Problem details: Reproduce as a numbered list the lines from the start of the records through the line containing "avatar-girl-pink-hair-icon is located", omitting any blank lines.

═════ The data ═════

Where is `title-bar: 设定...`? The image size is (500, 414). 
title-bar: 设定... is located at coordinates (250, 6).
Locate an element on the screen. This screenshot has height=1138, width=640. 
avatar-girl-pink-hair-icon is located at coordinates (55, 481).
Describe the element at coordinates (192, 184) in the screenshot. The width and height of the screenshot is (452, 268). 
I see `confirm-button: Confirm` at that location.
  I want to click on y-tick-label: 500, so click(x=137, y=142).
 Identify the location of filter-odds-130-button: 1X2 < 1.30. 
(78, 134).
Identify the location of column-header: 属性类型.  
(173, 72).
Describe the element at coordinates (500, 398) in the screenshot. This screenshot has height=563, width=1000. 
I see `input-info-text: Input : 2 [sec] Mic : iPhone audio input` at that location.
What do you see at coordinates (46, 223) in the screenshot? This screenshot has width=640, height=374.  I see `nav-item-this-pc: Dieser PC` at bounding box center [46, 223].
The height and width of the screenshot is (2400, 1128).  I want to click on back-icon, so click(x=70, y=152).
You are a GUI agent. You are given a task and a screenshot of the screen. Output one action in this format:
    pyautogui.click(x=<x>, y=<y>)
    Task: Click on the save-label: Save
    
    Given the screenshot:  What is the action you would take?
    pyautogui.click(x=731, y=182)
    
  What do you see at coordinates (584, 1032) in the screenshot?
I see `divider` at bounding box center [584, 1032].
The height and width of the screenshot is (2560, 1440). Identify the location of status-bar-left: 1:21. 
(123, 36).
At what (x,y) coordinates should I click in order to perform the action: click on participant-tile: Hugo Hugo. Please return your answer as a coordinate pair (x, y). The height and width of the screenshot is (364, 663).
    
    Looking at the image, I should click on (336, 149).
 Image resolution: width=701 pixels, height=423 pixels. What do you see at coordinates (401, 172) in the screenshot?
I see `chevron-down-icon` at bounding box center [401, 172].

═════

Solution to this problem:
1. Where is `title-bar: 设定...`? The image size is (500, 414). 
2. title-bar: 设定... is located at coordinates (250, 6).
3. Locate an element on the screen. This screenshot has height=1138, width=640. 
4. avatar-girl-pink-hair-icon is located at coordinates (55, 481).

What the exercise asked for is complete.